Tell me what I want

There was a time when it was progressive to build a website in Word. Well, maybe that’s a bridge too far. There was a time where you could build an acceptable website in Word, because at least a website built in Word would make sure your tiled background matched up and didn’t look as grainy as hell. Not that that mattered back then, the point was that you had a creative avenue and if you wanted to go with the tiled 100×100 pixel animated nuclear fire blast background, then dammit, that’s what you would do.

Of course times change, and now it’s a lot easier to put a website together that looks at the very least acceptable together. You no longer need an FTP client (although you can use one if you still hate yourself), it’s all drag-and-drop file uploads, and even then a lot of sites have created a platform where you don’t even need to do that. Wix, Squarespace, and even to a certain extent WordPress have simplified websites so that it almost feels harder to make them look bad than not.

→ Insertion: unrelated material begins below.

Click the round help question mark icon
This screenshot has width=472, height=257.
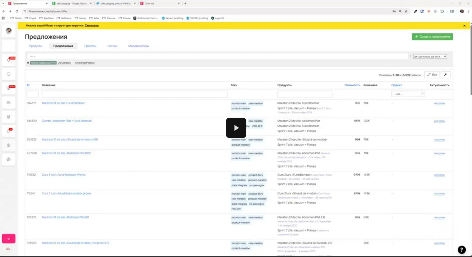(462, 249)
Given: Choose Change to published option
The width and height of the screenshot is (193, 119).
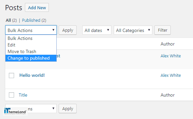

It’s interesting though, because like a magazine, you see a website first, and then you read it. If you’ve gone to a website, it’s unlikely that you’ll close it immediately if the visual design is sub-par, but at the end of the day you’re there to read the content or get some kind of information out of the page, rather than marvel at the fancy splash page. The interplay of design and content is the balance between immediate reaction and ‘stickiness’ (and sometimes a tragic combination of both creates a fascination all its own).

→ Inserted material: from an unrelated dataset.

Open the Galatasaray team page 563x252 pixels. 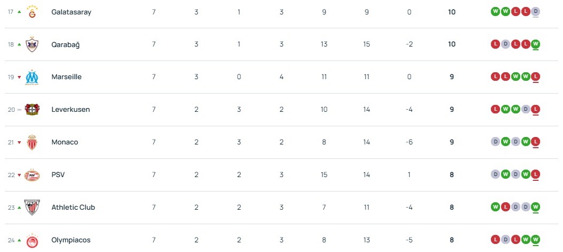71,12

Now, some of these design features are trends, and they’re often so insidious that all you notice is a change that you can’t put your finger on. Typography and design were huge draw cards for the original Apple products (as Steve Jobs had famously took a calligraphy class and brought what he had learned to Apple) and there are indeed typography trends. Kevin Marks wrote a whole article about web standards in text and the text contrast policies at various companies. When you just find out something is happening (like a trend in typography) and then you find out a company already has an extensively documented policy about it, it’s safe to say that there’s a whole ton of other stuff going on that you haven’t ever even thought about, but it’s all built around making you find the information that you want easily, and improving your opinion of their company.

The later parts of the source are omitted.